→ **YOUR ASSIGNMENT**: Give back exactly the lines of the data below, starting with the line that has "Given: Click the" and going on through the line that has "Screen dimensions: 1092x1108".

━━━━━ AVAILABLE DATA

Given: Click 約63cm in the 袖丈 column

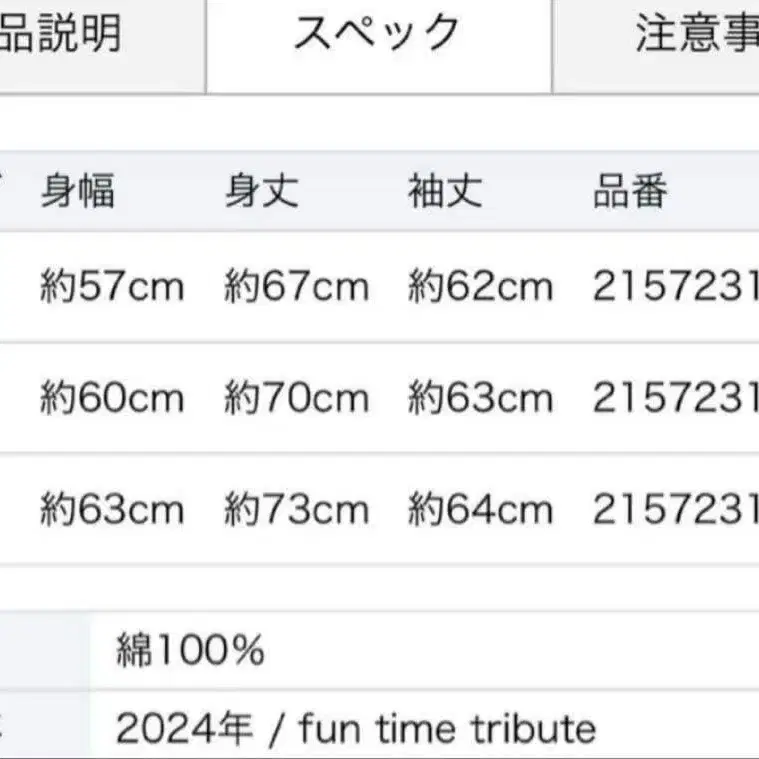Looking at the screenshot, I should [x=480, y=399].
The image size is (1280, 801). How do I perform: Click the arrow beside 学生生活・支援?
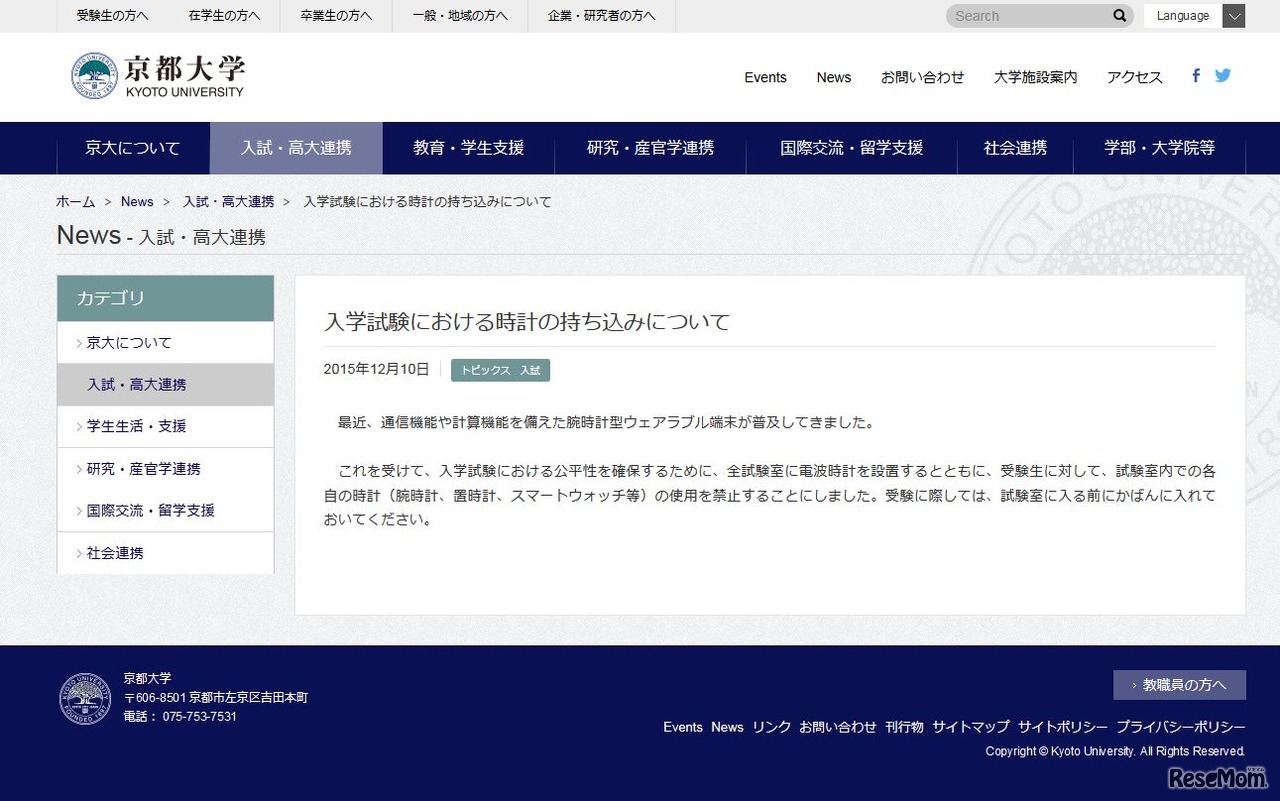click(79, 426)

━━━━━━━━━━
━━━━━ AVAILABLE DATA

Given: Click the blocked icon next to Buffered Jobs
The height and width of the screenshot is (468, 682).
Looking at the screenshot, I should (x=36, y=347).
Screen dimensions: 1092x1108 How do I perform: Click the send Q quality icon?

━━━━━━━━━━

→ **ANSWER SECTION**:
Given: Click the blocked icon next to Buffered Jobs
The height and width of the screenshot is (468, 682).
Looking at the screenshot, I should (x=36, y=347).
Screen dimensions: 1092x1108 How do I perform: Click the send Q quality icon?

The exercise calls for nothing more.